Voters made this shift in politics between the ruling and the opposition parties on the March 9 presidential election day. As the two main candidates turned out to have a gap in votes merely by 0.73 percentage points, the two parties promised to ensure integration and governance based on cooperation but their words have not been kept. As if they had not made such promises ever, the ruling Democratic Party has unilaterally passed bills in forcible manners while the main opposition PPP stays on the defense stubbornly without any solution in its hands. Amid such an elevated level of conflict, confusion and confrontation, the Yoon Suk-yeol administration starts its journey for the next five years.

With the majority of the seats at the National Assembly, the Democratic Party pushed forward with the legislation of the bill to remove the prosecution’s right to investigate.
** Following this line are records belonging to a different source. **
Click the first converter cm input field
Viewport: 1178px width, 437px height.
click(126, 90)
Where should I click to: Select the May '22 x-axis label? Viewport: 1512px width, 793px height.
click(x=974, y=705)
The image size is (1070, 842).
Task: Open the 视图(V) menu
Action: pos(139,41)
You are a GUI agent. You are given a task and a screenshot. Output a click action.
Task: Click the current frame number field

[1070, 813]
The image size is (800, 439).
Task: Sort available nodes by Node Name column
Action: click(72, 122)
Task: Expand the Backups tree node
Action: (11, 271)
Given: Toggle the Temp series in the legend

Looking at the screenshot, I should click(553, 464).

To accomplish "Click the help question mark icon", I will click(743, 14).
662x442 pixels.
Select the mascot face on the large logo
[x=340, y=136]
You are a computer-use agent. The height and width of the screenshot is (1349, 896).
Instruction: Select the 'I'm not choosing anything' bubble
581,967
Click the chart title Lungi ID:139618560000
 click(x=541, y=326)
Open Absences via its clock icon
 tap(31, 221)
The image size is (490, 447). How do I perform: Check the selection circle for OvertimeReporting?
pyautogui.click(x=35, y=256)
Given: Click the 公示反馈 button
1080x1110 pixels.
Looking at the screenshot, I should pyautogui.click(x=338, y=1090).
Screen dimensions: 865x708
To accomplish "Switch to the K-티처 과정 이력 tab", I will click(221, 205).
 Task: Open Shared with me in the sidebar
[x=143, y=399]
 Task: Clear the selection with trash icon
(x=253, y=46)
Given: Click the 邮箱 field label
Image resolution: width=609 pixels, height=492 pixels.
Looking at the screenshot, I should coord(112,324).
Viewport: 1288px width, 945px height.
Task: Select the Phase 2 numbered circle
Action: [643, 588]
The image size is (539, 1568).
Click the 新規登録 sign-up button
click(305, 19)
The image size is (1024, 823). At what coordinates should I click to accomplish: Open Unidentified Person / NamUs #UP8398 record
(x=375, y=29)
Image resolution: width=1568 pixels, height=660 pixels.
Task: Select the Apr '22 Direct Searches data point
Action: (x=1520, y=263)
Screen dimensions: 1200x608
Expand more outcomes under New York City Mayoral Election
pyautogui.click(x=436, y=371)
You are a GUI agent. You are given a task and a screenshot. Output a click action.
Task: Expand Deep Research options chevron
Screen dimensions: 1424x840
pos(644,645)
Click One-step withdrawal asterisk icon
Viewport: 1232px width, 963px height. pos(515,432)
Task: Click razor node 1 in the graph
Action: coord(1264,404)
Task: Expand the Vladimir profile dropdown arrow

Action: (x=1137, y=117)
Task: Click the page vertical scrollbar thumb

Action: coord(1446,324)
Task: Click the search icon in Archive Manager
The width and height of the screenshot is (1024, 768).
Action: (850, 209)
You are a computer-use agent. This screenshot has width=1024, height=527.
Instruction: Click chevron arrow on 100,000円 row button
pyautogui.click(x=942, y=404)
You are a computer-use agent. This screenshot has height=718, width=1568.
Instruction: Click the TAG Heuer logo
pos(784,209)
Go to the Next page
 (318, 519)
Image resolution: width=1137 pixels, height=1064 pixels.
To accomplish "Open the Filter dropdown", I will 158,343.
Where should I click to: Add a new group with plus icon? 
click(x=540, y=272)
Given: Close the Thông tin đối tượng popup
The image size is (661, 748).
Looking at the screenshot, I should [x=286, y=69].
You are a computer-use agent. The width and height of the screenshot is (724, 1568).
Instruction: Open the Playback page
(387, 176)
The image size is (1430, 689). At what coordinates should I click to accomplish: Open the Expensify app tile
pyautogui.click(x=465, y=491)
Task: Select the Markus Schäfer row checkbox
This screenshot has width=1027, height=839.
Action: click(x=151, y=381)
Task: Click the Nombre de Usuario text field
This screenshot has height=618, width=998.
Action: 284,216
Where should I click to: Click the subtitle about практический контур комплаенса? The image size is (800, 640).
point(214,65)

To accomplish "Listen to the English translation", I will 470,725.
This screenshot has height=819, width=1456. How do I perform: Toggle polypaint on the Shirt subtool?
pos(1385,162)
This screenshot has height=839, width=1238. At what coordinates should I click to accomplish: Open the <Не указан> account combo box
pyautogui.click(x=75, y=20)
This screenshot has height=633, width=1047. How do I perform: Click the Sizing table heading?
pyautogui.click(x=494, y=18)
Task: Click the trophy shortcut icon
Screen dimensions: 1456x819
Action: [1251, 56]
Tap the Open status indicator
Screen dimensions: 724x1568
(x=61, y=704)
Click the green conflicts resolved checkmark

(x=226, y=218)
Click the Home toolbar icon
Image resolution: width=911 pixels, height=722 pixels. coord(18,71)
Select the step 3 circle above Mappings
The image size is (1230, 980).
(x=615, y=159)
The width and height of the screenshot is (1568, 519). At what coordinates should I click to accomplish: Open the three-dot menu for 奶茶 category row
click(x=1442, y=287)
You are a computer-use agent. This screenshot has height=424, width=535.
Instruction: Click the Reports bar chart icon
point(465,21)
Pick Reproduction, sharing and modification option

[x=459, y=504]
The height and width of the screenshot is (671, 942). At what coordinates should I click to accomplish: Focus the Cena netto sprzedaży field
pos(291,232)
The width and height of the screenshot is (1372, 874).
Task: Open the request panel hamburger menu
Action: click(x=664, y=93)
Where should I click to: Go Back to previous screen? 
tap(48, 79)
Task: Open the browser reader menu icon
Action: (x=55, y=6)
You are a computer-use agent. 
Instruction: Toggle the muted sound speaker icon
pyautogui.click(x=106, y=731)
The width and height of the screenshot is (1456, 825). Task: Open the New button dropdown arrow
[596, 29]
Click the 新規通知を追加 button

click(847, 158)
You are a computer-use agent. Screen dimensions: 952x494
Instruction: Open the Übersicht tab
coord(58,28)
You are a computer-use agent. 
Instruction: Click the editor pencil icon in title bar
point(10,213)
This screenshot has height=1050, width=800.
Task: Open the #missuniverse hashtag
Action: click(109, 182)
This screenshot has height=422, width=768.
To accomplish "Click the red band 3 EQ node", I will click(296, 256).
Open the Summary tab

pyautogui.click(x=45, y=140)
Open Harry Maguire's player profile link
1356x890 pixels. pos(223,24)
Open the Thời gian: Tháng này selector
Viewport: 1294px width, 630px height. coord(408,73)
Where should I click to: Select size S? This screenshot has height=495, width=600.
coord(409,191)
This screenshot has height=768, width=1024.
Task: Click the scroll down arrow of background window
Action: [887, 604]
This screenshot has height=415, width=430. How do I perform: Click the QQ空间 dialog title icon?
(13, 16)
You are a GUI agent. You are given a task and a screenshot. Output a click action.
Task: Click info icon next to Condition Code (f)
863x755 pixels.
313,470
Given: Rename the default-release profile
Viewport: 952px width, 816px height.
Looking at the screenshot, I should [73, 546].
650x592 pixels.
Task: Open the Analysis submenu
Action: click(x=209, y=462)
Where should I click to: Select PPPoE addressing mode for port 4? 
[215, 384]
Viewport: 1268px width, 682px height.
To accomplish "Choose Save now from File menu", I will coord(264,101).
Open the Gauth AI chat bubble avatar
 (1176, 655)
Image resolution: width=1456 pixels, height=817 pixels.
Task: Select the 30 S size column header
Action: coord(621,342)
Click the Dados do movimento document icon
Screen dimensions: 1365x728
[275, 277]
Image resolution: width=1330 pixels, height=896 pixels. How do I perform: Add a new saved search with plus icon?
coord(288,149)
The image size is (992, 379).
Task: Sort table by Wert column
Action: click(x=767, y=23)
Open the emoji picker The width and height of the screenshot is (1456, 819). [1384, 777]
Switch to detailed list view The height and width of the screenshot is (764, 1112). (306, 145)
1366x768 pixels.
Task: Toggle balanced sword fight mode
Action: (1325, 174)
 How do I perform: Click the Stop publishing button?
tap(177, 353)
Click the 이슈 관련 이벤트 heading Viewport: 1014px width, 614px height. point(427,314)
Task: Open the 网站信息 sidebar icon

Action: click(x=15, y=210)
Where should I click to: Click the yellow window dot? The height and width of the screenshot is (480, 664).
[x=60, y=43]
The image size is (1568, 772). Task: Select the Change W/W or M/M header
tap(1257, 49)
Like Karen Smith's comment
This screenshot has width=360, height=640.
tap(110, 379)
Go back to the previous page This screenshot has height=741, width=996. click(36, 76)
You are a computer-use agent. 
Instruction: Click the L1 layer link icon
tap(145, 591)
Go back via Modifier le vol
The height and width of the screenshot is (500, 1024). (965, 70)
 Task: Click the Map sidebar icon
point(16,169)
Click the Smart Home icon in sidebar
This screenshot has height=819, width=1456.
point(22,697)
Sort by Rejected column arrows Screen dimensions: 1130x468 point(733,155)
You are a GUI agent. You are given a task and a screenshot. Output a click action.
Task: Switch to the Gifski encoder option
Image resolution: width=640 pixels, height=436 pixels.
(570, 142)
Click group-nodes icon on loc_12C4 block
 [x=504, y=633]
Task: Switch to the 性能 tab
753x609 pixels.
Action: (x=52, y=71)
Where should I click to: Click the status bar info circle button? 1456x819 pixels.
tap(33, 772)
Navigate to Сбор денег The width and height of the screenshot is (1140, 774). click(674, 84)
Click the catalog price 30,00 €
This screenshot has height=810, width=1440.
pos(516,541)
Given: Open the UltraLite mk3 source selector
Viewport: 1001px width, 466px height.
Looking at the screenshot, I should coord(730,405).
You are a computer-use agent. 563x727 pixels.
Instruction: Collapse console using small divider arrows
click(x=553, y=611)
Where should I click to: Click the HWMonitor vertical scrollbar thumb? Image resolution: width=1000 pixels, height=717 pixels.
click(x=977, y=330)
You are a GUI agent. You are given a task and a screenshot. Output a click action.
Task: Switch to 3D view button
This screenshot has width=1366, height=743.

Added to this, it wields power unilaterally to make up a special committee on judiciary reform which will discuss the establishment of a probe body for serious crime. It did not keep its words to give control of the legislation and judiciary committee to the PPP. It seems to be ignorant of the fact that its abuse of power in legislation will not get the party anywhere unless the administration is willing to execute legislative changes. It is not reminded of the days when it requested that the PPP cooperate on governance.

President-elect Yoon and the PPP are no better than the Democratic Party. They have shown stubbornness and arrogance as a new power in a series of decisions made on the relocation of the presidential office to Yongsan, the denial of the predecessor’s policies and the appointment of disqualified nominees. Although they can criticize the Democratic Party for holding it back, it cannot be any excuse for failure. As the PPP will have a minor share of the National Assembly, it cannot ensure seamless governance without showing political capabilities based on compromise and deliberation. They should recover from the state of being politically incapable. The starting point is “respect for the opposition,” which it has chanted for vociferously.

Neither the PPP nor the Democratic Party will be able to do anything if it only has half power. Any unilateral move is likely to bring about political failures, which will automatically get governance paralyzed and disappoint citizens. The two parties, following the shift of positions, should start finding political solutions not based on difference and opposition but based on common values and agreement, which otherwise should be at least efforts to build mutual understanding and common ground. Indeed, it is an order issued by voters to political leaders two months ago and a set of criteria based on which voters will make judgments in the June 1 local elections.